Eating a healthy diet: Healthy eating habits are essential for managing hypertension. The Dietary Approaches to Stop Hypertension (DASH) trial recommends balanced calorie intake, emphasizing fruits, vegetables, low-salt, fat, cholesterol, and sugar products. The 2020 ISH guidelines advise reducing salt intake and avoiding or limiting processed foods with high salt content. To manage blood pressure, the ESH/ESC guidelines recommend a daily sodium intake of 2g (5g salt) for general and hypertensive patients. The World Health Organization (WHO) has established a voluntary target for its member states to achieve a 30% reduction in the average salt intake of the population by 2025 as a strategy for controlling noncommunicable diseases (NCDs) and hypertension. A balanced diet, including fruits, vegetables, low-fat dairy products, whole grains, fish, and a low intake of red meat and saturated fats, is recommended for patients with hypertension to manage their blood pressure.

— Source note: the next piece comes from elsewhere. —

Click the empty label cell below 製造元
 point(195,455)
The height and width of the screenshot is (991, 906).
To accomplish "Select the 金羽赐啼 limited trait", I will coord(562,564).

Weight loss and physical activity: Besides dietary changes, physical activity and weight loss are essential for effective hypertension management. A meta-analysis of randomized controlled trials of aerobic endurance training found that regular aerobic physical activity can reduce systolic and diastolic blood pressure by 3.5/2.5 mmHg in the general population, with more effectiveness (8.3/5.2 mmHg) observed among participants with hypertension. Patients with hypertension are advised to engage in at least 30 minutes of moderate-intensity aerobic exercise, such as walking, jogging, cycling, or swimming, for 5-7 days per week.

Quitting/ reducing smoking and alcohol consumption are recommended lifestyle interventions for hypertension management. Furthermore, reducing air pollution is a crucial global, regional, and national strategy to prevent NCDs.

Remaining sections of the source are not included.